Stored data entries:
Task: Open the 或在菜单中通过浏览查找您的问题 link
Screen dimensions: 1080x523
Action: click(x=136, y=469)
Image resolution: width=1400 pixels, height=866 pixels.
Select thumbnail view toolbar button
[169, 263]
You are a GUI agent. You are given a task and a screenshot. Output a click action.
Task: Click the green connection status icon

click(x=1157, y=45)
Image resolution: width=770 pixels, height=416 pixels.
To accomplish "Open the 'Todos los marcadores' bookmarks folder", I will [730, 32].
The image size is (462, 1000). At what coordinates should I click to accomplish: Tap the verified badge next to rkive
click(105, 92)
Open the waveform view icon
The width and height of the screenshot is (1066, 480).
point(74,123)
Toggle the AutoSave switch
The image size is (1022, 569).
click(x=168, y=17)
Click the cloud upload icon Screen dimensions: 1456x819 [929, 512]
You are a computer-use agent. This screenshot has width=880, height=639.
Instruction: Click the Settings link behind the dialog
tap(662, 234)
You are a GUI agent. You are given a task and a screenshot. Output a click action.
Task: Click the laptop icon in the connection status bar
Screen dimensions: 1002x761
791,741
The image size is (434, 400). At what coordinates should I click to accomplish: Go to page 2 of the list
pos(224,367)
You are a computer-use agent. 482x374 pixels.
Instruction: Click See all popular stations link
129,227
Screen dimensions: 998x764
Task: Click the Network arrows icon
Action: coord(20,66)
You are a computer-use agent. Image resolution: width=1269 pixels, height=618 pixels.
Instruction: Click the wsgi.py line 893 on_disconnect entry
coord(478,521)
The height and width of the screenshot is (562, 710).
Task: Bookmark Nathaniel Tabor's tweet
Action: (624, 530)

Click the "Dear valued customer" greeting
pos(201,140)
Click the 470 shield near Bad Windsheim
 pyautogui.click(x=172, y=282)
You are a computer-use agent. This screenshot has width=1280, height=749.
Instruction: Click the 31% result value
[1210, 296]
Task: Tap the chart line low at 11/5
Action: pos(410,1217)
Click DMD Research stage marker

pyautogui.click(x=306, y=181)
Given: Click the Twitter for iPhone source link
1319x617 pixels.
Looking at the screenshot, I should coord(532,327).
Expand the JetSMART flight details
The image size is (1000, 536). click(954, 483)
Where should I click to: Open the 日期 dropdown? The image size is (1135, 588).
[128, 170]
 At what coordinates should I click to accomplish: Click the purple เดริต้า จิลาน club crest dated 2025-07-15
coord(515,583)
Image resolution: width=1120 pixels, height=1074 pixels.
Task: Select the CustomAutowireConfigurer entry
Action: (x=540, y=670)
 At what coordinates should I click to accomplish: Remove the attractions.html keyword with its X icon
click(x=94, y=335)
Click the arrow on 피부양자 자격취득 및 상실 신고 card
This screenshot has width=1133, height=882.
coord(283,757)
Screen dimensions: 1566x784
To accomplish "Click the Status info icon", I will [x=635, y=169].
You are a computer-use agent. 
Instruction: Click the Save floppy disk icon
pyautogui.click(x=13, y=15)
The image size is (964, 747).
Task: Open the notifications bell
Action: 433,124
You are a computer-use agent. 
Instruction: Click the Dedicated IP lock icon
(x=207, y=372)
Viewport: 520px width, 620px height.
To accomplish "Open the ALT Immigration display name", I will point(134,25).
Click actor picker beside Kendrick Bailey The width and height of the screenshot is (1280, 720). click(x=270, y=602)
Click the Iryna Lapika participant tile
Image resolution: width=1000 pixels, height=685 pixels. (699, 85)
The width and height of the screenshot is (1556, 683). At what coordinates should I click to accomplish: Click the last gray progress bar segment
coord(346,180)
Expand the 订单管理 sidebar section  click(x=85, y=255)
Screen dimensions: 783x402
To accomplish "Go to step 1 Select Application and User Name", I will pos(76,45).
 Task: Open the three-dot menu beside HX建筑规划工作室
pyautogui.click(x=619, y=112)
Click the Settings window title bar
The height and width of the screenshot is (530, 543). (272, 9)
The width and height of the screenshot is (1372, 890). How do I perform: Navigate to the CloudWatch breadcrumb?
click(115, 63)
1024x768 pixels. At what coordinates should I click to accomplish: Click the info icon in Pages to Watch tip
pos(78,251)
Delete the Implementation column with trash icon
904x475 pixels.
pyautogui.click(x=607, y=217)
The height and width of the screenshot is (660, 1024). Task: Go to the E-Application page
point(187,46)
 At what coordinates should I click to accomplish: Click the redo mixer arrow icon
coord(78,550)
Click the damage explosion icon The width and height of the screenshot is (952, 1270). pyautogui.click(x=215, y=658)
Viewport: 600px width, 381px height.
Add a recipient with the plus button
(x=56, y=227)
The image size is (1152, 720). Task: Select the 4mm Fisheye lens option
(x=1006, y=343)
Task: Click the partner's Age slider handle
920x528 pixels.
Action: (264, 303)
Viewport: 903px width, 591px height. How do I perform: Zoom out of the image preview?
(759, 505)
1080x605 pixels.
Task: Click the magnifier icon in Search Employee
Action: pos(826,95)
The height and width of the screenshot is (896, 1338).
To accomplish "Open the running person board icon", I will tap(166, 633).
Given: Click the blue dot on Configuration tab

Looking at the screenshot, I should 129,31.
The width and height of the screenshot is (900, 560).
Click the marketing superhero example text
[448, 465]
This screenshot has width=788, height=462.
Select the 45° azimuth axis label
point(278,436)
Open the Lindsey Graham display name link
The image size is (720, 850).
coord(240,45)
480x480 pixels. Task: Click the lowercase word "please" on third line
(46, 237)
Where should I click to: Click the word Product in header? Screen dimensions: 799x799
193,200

## YOUR INSTRUCTIONS
Check each line of the records above for "computer", and copy those that have it.

## RESULT OF THIS TASK
You are a computer-use agent. This screenshot has width=880, height=639.
You are a computer-use agent. 482x374 pixels.
You are a computer-use agent. Image resolution: width=1269 pixels, height=618 pixels.
You are a computer-use agent. This screenshot has width=1280, height=749.
You are a computer-use agent. 
You are a computer-use agent. 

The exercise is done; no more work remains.